### SUPPLIED ENTRIES
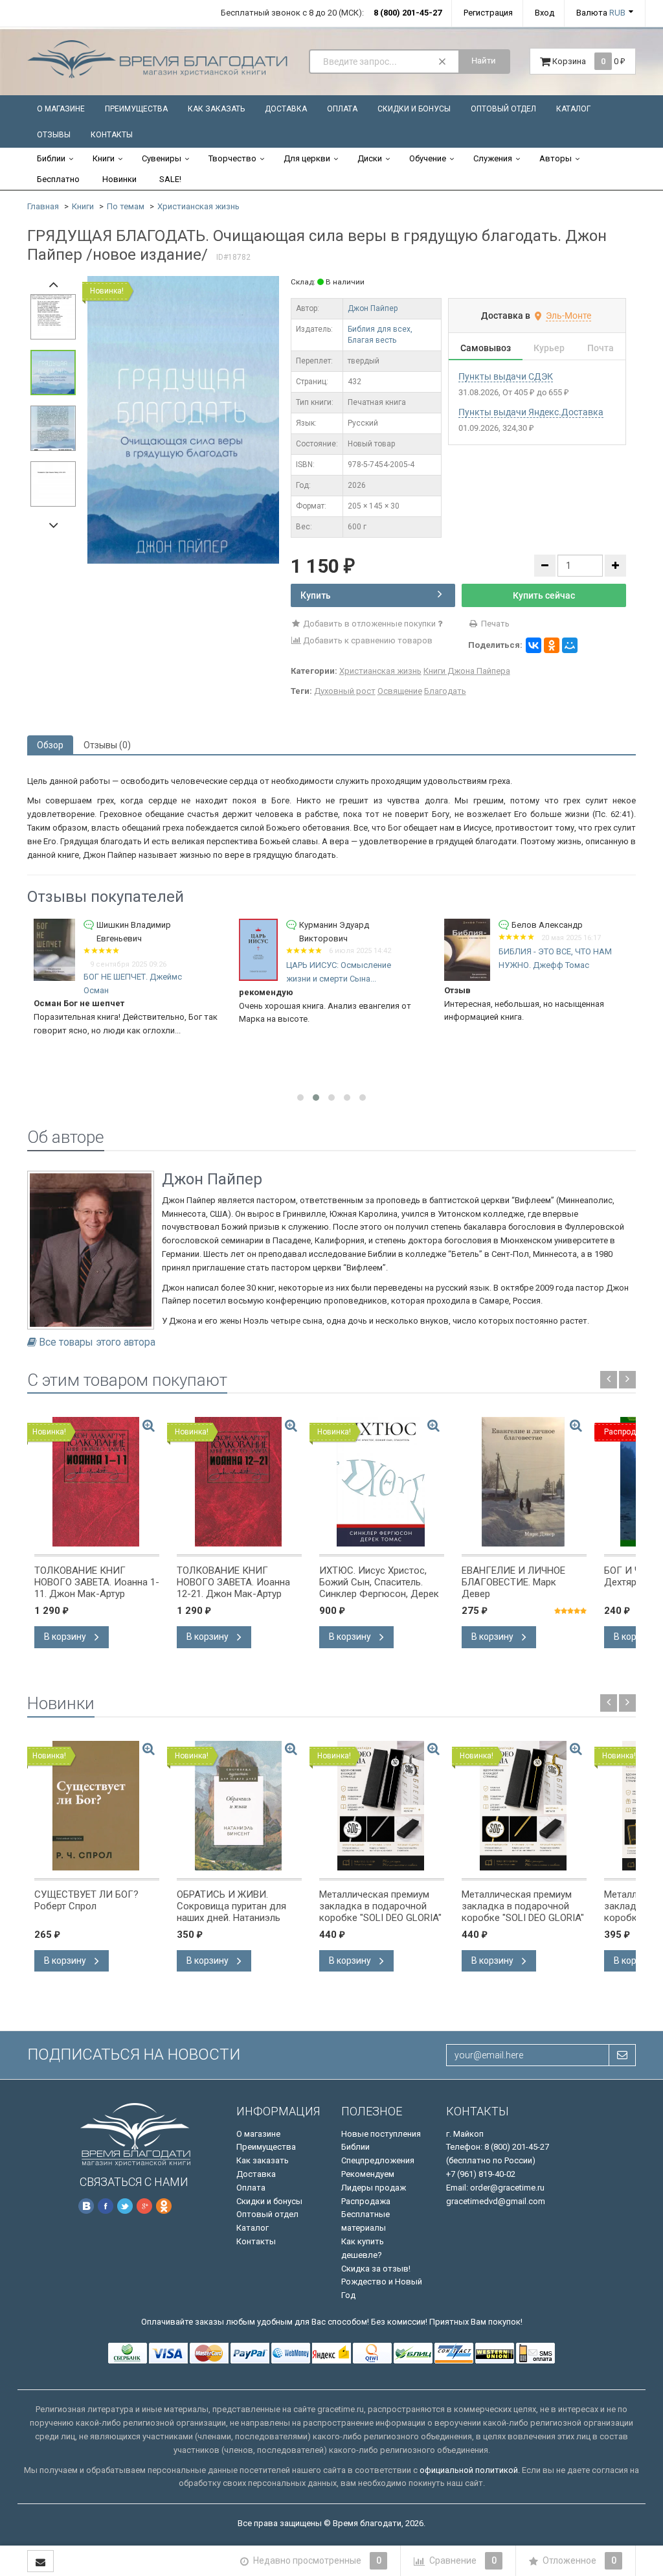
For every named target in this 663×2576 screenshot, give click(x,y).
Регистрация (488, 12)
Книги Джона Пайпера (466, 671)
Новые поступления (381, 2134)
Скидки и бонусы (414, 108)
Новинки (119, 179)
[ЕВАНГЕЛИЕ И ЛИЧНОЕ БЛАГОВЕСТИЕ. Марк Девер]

* * *

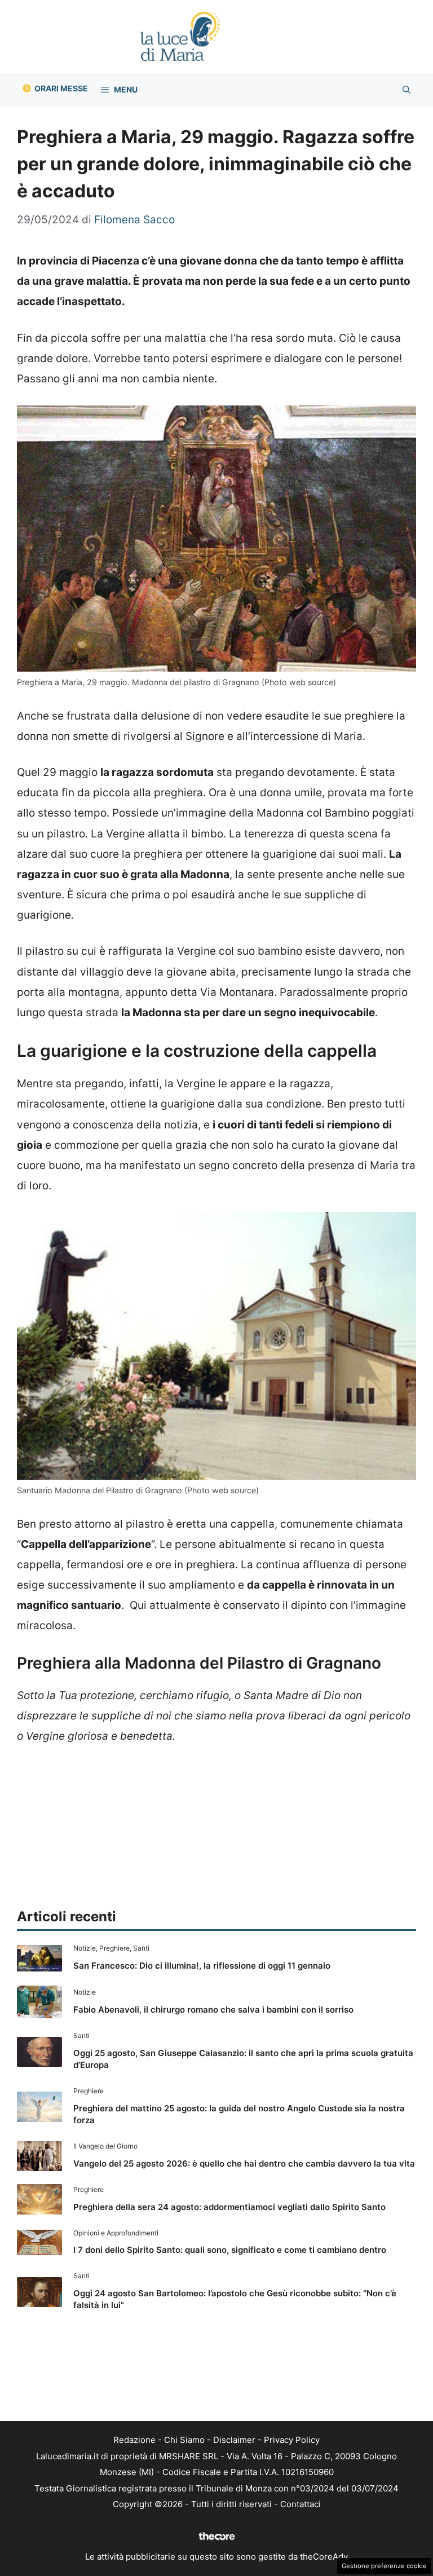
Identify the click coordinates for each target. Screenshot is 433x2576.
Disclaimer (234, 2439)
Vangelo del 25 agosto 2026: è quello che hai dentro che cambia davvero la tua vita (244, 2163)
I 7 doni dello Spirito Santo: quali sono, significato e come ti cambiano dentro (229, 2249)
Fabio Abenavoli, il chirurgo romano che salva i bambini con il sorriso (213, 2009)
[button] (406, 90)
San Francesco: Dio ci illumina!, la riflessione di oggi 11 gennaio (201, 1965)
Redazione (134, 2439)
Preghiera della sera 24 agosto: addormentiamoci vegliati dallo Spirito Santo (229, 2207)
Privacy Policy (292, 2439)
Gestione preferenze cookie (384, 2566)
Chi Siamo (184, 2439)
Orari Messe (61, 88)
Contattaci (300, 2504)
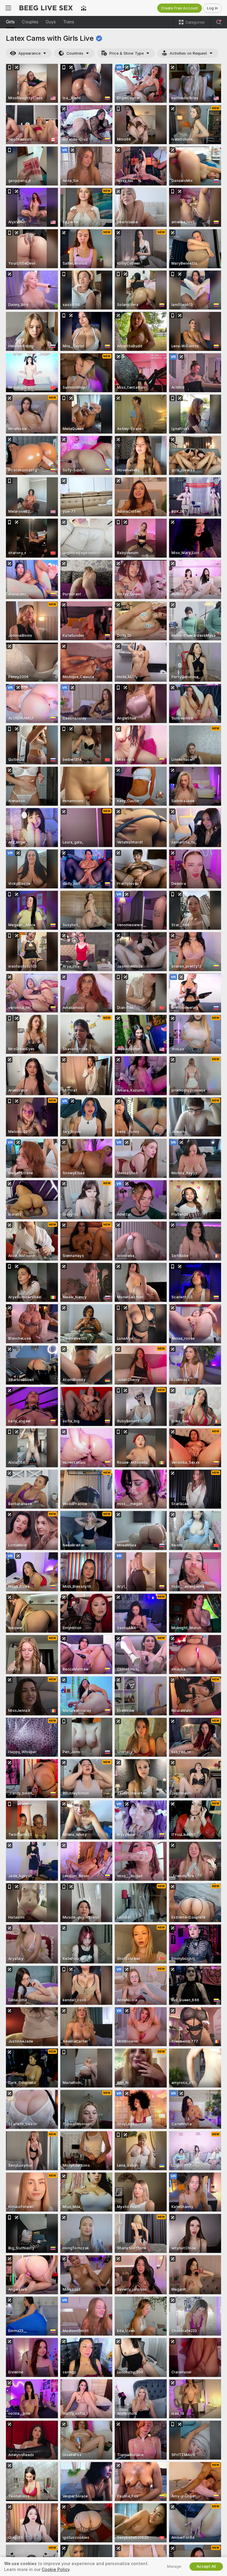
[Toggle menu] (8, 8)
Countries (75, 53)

--

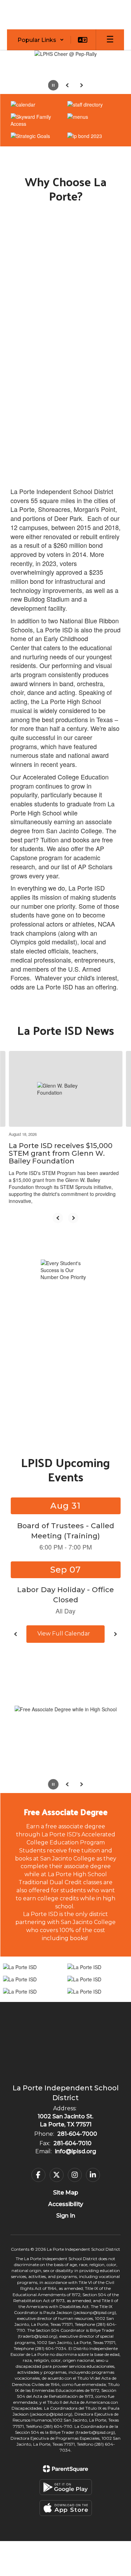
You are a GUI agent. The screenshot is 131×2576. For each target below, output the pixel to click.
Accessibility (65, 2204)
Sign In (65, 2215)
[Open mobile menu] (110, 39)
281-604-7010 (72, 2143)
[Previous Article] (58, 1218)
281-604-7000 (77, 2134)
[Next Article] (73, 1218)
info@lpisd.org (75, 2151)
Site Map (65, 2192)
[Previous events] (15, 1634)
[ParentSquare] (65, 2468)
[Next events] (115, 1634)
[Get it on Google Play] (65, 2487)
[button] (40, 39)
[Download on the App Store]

### YOUR TASK
Your task is to find every line above containing the word "agosto" and copy it.

### REPLY TO THE TASK
Vangelo del 25 agosto 2026: è quello che hai dentro che cambia davvero la tua vita (244, 2163)
Preghiera della sera 24 agosto: addormentiamoci vegliati dallo Spirito Santo (229, 2207)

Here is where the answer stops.